Assume /tmp/a.txt contains garbage, such as: "&&&&&"

With this code:

    with open("/tmp/a.txt", "r") as fp:
        msg = email.parser.Parser().parse(fp) # does not throw exception
        print(msg) # => &&&&&
        msg['from'] # => None

It is just you can not get useful information, such as msg['to'].
msg219469 - (view) Author: R. David Murray (r.david.murray) * (Python committer) Date: 2014-05-31 19:08
Right, part of the parser contract is to not throw exceptions.  Traditionally, a bug could result in an exception, but not an invalid message.
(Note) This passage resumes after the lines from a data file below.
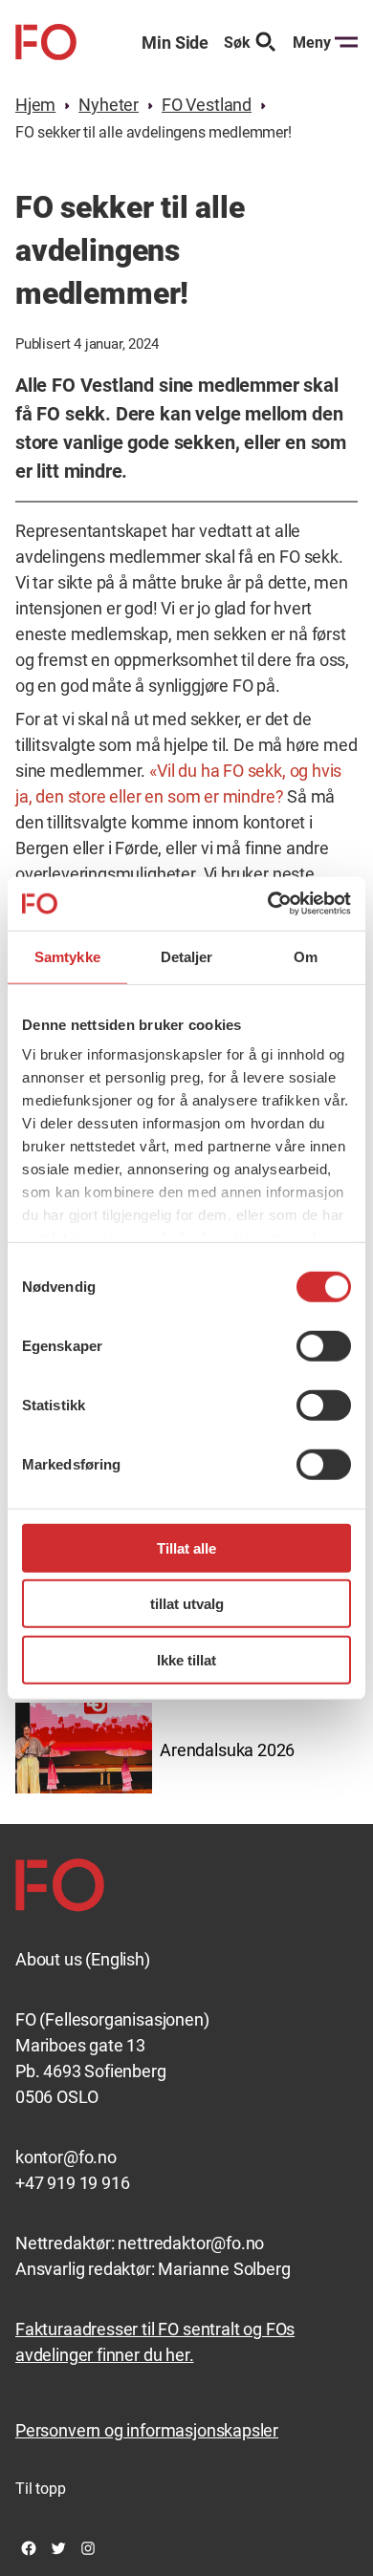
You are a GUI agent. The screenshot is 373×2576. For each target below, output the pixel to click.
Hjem (35, 105)
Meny (312, 42)
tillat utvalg (187, 1604)
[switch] (323, 1345)
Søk (237, 42)
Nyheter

However, using the new email policies, it is possible to *request* that it raise exceptions instead of registering defects.  See policy.raise_on_defect.
msg219471 - (view) Author: Serhiy Storchaka (serhiy.storchaka) * (Python committer) Date: 2014-05-31 19:15
If the parser itself doesn't raise exceptions, we should test with input stream raising an exception.
msg219489 - (view) Author: Vajrasky Kok (vajrasky) * Date: 2014-06-01 06:12
Ok, here is the updated patch based on R. David Murray's help. Thanks!
msg219841 - (view) Author: R. David Murray (r.david.murray) * (Python committer) Date: 2014-06-05 20:09
I believe there are msg_NN files that have defects.  I'd rather use one of those in the exception test.
msg220038 - (view) Author: Vajrasky Kok (vajrasky) * Date: 2014-06-08 16:17
Here is the patch based on R. David Murray's nitpick.
msg221623 - (view) Author: Roundup Robot (python-dev) (Python triager) Date: 2014-06-26 17:33
New changeset 0a16756dfcc0 by R David Murray in branch '3.4':
#21476: Unwrap fp in BytesParser so the file isn't unexpectedly closed.

New changeset a3ee325fd489 by R David Murray in branch 'default':
Merge #21476: Unwrap fp in BytesParser so the file isn't unexpectedly closed.
msg221624 - (view) Author: R. David Murray (r.david.murray) * (Python committer) Date: 2014-06-26 17:34
Thanks, Vajrasky.  And to the reviewers as well.